Nach einigem Überlegen habe ich mich in Prapratno eingemietet. Es ist noch Vorsaison, und den wunderschönen halbmondförmigen Sandstrand habe ich fast für mich allein. Mit nur siebzehn Grad Wassertemperatur hatte ich zu dieser Jahreszeit allerdings nicht gerechnet.

Überhaupt habe ich mich auf dieser Reise schon ein paar Mal verrechnet.

Es begann mit der Autofähre von Bari nach Dubrovnik. Sie kostete mehr als das Doppelte dessen, was der ADAC aufgelistet hatte. Dann mußte ich gleich bei der Ankunft Strafe zahlen, weil mein „D“ für Deutschland nur auf dem blauen Europastreifen des Nummernschilds zu lesen war, nicht aber als gesonderte weiße Plakette daneben. „Wir nix EU!“, knurrte der Polizist. Und das, obwohl sich die Kroaten längst um die Mitgliedschaft beworben haben. Da könnte doch ein bißchen vorauseilende Freundlichkeit nicht schaden!

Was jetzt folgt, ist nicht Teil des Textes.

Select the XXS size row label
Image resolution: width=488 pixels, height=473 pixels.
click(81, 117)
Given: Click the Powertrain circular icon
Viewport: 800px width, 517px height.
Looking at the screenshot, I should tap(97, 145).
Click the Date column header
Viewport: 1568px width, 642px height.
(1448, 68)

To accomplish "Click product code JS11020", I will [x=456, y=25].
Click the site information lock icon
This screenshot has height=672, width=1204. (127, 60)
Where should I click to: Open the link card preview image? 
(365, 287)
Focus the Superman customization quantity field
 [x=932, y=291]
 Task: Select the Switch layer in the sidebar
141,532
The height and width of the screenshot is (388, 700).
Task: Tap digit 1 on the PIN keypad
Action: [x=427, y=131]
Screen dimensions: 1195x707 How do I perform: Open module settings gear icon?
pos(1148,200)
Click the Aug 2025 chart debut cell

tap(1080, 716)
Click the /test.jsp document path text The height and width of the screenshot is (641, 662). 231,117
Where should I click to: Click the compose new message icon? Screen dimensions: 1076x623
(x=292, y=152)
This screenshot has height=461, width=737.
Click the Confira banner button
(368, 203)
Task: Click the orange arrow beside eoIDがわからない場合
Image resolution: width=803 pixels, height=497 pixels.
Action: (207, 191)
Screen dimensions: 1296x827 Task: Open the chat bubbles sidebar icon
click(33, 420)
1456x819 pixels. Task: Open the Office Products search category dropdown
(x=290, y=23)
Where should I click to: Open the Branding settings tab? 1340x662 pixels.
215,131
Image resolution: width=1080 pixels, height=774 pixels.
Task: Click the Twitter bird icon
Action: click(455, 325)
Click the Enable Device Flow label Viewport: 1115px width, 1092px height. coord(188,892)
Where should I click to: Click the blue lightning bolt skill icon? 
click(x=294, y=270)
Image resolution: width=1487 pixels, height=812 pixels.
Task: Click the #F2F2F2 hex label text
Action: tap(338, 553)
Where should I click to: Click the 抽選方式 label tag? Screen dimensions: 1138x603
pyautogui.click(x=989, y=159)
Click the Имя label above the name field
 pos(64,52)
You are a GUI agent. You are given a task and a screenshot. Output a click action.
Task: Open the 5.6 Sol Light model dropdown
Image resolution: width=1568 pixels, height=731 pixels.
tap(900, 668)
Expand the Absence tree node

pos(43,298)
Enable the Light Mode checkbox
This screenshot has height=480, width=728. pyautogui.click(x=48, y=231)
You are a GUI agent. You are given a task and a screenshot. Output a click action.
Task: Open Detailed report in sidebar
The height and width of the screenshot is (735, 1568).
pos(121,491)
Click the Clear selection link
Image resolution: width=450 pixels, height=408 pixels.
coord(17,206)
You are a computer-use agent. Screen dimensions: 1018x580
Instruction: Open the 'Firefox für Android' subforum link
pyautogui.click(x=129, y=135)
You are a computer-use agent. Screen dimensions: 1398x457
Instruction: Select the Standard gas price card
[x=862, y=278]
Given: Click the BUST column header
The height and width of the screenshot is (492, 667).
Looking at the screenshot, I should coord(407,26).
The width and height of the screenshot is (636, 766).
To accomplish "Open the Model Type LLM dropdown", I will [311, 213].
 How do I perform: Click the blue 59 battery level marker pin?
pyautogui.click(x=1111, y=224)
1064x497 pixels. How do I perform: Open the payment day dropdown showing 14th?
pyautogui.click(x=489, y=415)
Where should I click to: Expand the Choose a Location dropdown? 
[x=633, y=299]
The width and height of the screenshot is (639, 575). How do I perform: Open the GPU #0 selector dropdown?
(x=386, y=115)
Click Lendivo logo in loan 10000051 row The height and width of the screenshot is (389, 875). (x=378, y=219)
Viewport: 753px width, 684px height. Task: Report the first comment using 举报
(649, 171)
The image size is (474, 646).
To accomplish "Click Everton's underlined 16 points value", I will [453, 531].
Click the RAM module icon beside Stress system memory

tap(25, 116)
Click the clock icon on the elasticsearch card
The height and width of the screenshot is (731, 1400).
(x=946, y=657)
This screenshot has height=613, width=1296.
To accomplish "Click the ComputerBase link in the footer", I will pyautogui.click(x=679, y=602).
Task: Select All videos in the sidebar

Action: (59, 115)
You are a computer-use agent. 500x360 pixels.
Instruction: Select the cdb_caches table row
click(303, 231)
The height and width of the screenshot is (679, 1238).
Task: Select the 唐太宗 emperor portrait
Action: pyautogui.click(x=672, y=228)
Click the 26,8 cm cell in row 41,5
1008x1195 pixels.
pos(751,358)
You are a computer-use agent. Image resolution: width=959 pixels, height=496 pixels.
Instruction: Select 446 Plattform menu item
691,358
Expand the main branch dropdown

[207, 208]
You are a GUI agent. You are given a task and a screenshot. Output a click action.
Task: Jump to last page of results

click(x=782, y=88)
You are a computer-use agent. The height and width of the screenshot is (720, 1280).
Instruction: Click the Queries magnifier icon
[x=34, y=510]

Wie zum Trost nun diese vielleicht etwas renovierungsbedürftige, aber im übrigen ideal gelegene Herberge in Prapratno. Vom Schatten meines Balkons blicke ich über die smaragdgrüne Bucht, milchigblau im Dunst des Vormittags die Insel Mljet vor Augen, zu der sich eben links im Bild ein antiquiertes, mit Bussen und Personenwagen vollgestopftes Trajekt in Bewegung setzt.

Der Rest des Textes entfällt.